A new study outlines a strategy that could save years of drug discovery research and millions of dollars in drug development by repurposing existing treatments designed for other diseases such as cancer. The study, conducted by an international team and led by RMIT University’s Professor Christian Doerig, has been published in Nature Communications.
It demonstrated that the parasites that cause malaria are heavily dependent on enzymes in red blood cells where the parasites hide and proliferate.
It also revealed that drugs developed for cancer, and which inactivate these human enzymes, known as protein kinases, are highly effective in killing the parasite and represent an alternative to drugs that target the parasite itself.
Lead author, RMIT’s Dr Jack Adderley, said the analysis revealed which of the host cell enzymes were activated during infection, revealing novel points of reliance of the parasite on its human host.
“This approach has the potential to considerably reduce the cost and accelerate the deployment of new and urgently needed antimalarials,” he said.
“These host enzymes are in many instances the same as those activated in cancer cells, so we can now jump on the back of existing cancer drug discovery and look to repurpose a drug that is already available or close to completion of the drug development process.”
As well as enabling the repurposing of drugs, the approach is likely to reduce the emergence of drug resistance, as the pathogen cannot escape by simply mutating the target of the drug, as is the case for most currently available antimalarials.
Doerig, Associate Dean for the Biomedical Sciences Cluster at RMIT and senior author of the paper, said the findings were exciting, as drug resistance is one of the biggest challenges in modern healthcare, not only in the case of malaria, but with most infectious agents, including a large number of highly pathogenic bacterial species.
“We are at risk of returning to the pre-antibiotic era if we don’t solve this resistance problem, which constitutes a clear and present danger for global public health. We need innovative ways to address this issue,” he said.
“By targeting the host and not the pathogen itself, we remove the possibility for the pathogen to rapidly become resistant by mutating the target of the drug, as the target is made by the human host, not the pathogen.”
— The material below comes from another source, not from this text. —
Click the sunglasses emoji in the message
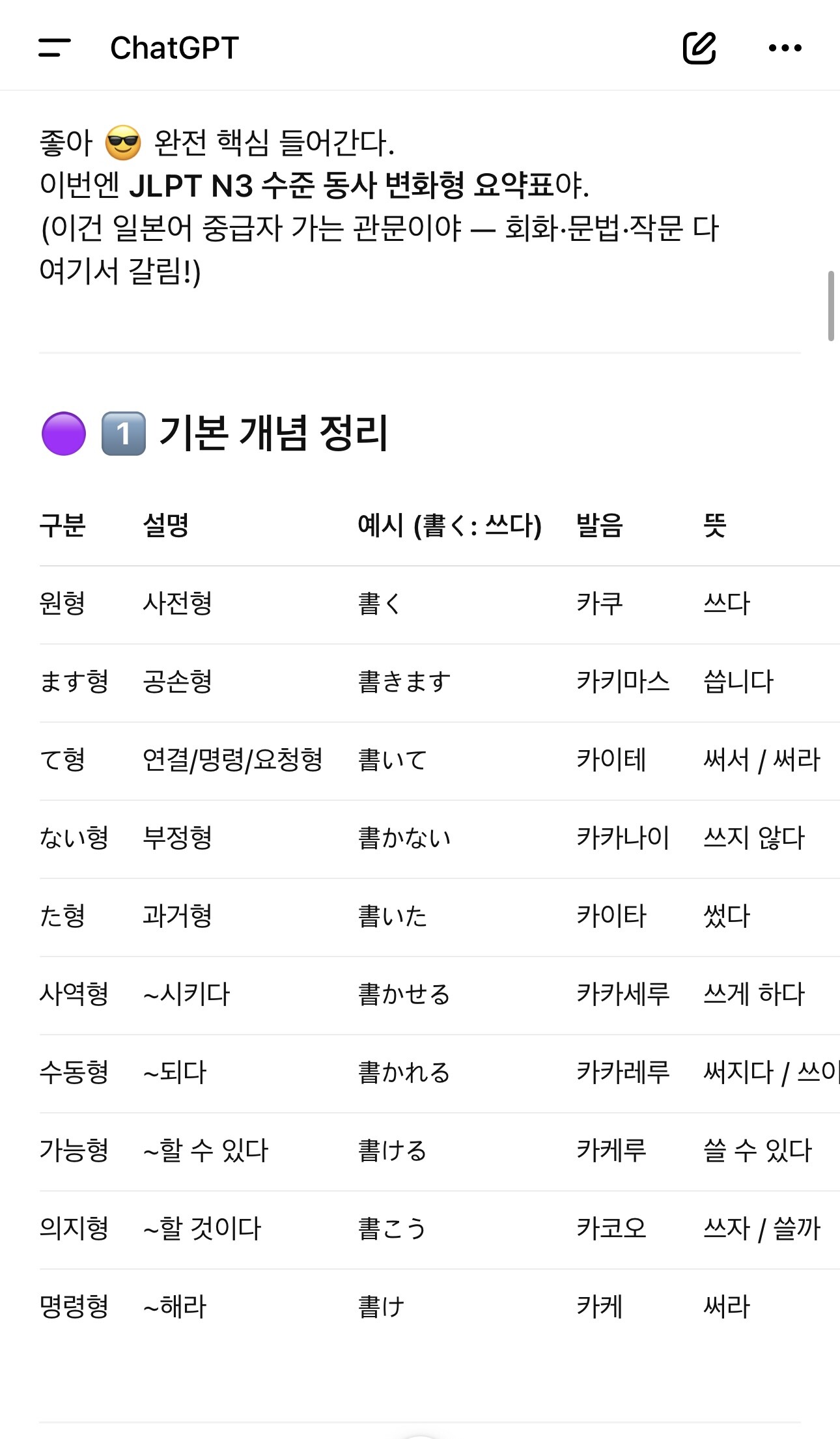Viewport: 840px width, 1439px height. pyautogui.click(x=123, y=143)

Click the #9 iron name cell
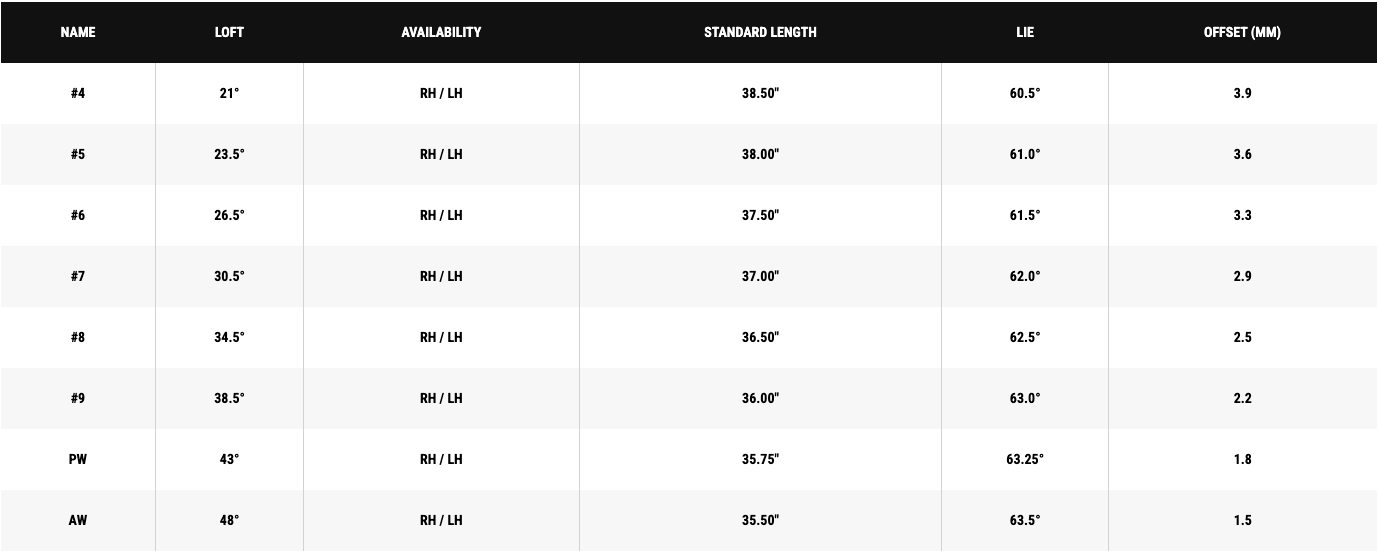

Doerig’s team will now collaborate with the Peter Doherty Institute for Infection and Immunity (Doherty Institute) to investigate potential COVID-19 treatments using this approach, supported by funding from the Victorian Medical Research Acceleration Fund in partnership with the Bio Capital Impact Fund (BCIF).
Co-investigator on the grant, Royal Melbourne Hospital’s Dr Julian Druce, from the Victorian Infectious Diseases Reference Laboratory (VIDRL) at the Doherty Institute, was part of the team that were first to grow and share the virus that causes COVID-19, and said the research was an important contribution to efforts to defeat the pandemic.
Royal Melbourne Hospital’s Professor Peter Revill, Senior Medical Scientist at the Doherty Institute and a leader on Hepatitis B research, said the approach developed by the RMIT team was truly exciting.
“This has proven successful for other human pathogens including malaria and Hepatitis C virus, and there are now very real prospects to use it to discover novel drug targets for Hepatitis B and COVID-19,” he said.